[TASK DIRECTIONS]
Where the listing below has a line with "Viewport: 750px width, 433px", write out exactly that line and every line after it, stopping after the line with "The height and width of the screenshot is (1200, 1600).".

***

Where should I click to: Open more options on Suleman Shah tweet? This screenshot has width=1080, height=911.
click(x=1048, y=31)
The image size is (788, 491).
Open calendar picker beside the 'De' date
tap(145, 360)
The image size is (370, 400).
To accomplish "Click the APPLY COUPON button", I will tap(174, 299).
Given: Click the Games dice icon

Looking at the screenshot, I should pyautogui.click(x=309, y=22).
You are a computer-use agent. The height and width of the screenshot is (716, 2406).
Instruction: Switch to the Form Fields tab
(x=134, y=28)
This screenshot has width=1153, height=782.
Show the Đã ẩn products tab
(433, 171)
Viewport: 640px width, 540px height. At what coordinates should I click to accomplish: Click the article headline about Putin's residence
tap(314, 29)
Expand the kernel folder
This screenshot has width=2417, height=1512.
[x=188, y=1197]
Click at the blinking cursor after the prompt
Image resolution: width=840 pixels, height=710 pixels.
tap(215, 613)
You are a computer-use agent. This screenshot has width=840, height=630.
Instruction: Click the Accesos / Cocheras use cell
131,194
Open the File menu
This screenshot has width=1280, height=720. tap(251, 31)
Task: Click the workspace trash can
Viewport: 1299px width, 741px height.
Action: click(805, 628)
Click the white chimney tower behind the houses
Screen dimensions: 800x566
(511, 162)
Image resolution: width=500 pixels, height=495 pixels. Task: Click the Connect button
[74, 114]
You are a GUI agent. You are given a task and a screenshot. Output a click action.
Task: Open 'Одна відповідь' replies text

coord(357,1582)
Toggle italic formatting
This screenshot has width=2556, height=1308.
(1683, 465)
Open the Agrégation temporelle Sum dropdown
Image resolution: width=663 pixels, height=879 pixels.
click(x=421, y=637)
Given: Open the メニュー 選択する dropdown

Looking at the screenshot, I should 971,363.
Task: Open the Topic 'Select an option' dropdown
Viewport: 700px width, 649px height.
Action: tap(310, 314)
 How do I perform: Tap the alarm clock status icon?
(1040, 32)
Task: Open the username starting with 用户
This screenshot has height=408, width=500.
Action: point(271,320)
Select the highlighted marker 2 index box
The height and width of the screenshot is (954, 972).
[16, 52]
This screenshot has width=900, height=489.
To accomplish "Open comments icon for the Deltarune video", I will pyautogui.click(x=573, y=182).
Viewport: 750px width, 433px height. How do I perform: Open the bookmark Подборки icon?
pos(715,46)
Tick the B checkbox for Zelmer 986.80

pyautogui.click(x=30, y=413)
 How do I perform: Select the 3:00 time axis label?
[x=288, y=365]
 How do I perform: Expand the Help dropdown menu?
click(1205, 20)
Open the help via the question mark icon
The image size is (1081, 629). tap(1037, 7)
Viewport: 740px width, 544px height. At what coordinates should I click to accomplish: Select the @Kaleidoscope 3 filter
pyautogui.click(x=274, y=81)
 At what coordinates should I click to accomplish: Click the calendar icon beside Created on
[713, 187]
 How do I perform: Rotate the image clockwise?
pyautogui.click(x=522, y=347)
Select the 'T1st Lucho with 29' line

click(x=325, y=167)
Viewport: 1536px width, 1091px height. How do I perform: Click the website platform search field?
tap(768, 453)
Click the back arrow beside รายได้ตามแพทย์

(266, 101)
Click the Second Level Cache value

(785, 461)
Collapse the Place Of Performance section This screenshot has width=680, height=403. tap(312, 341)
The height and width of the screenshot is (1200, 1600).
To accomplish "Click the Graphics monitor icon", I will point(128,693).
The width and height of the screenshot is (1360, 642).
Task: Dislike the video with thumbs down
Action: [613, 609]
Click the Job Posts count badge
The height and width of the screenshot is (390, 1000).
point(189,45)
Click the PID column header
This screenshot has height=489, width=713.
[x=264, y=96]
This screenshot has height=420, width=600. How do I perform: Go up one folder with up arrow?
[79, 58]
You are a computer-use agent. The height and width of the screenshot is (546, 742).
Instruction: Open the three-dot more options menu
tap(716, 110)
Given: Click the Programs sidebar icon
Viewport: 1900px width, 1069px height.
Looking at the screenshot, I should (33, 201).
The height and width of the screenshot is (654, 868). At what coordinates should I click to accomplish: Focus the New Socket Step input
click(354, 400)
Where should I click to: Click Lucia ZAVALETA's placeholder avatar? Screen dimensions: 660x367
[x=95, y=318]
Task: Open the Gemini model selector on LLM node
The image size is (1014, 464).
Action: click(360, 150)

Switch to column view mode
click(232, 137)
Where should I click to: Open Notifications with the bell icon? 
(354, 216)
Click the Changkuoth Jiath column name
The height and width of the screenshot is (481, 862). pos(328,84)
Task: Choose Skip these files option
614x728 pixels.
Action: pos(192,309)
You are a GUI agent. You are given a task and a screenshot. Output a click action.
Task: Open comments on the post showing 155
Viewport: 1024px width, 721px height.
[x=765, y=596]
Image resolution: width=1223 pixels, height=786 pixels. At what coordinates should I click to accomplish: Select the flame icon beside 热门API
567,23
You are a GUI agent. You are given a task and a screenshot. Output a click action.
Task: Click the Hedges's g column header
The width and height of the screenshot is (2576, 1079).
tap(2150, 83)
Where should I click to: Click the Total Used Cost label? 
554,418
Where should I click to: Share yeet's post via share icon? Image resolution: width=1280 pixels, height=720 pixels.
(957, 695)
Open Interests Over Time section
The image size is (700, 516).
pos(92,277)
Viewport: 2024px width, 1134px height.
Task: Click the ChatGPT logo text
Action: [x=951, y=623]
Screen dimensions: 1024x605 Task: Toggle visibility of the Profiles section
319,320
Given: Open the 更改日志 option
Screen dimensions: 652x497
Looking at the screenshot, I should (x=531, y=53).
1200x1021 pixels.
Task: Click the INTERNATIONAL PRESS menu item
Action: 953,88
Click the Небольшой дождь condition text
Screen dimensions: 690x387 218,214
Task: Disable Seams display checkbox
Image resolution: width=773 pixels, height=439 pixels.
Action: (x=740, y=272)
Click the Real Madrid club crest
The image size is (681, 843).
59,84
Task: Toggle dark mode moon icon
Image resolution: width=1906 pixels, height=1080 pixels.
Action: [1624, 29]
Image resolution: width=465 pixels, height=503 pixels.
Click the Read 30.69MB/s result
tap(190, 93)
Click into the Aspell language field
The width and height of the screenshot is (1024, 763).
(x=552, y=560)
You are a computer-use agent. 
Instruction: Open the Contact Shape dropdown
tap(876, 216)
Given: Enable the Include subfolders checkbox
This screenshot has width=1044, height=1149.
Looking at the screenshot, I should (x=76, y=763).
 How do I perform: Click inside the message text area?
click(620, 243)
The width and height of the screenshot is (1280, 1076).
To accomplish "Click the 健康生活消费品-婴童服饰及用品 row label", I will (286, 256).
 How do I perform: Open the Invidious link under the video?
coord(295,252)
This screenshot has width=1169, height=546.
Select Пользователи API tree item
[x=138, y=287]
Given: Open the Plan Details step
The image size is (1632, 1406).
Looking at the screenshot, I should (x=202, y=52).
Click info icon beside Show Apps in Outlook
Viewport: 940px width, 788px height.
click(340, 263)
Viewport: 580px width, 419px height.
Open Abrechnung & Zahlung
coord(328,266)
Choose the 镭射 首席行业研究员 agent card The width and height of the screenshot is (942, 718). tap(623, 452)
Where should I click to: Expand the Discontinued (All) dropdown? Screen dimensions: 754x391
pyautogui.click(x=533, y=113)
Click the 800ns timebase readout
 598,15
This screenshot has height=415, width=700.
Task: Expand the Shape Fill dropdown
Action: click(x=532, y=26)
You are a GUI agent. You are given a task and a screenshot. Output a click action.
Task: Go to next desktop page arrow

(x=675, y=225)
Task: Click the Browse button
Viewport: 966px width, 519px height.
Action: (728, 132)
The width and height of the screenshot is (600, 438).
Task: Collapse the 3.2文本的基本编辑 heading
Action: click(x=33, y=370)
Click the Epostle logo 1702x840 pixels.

***

[RESPONSE]
Viewport: 750px width, 433px height. How do I perform: Open the bookmark Подборки icon?
pos(715,46)
Tick the B checkbox for Zelmer 986.80

pyautogui.click(x=30, y=413)
 How do I perform: Select the 3:00 time axis label?
[x=288, y=365]
 How do I perform: Expand the Help dropdown menu?
click(1205, 20)
Open the help via the question mark icon
The image size is (1081, 629). tap(1037, 7)
Viewport: 740px width, 544px height. At what coordinates should I click to accomplish: Select the @Kaleidoscope 3 filter
pyautogui.click(x=274, y=81)
 At what coordinates should I click to accomplish: Click the calendar icon beside Created on
[713, 187]
 How do I perform: Rotate the image clockwise?
pyautogui.click(x=522, y=347)
Select the 'T1st Lucho with 29' line

click(x=325, y=167)
Viewport: 1536px width, 1091px height. How do I perform: Click the website platform search field?
tap(768, 453)
Click the back arrow beside รายได้ตามแพทย์

(266, 101)
Click the Second Level Cache value

(785, 461)
Collapse the Place Of Performance section This screenshot has width=680, height=403. tap(312, 341)
The height and width of the screenshot is (1200, 1600).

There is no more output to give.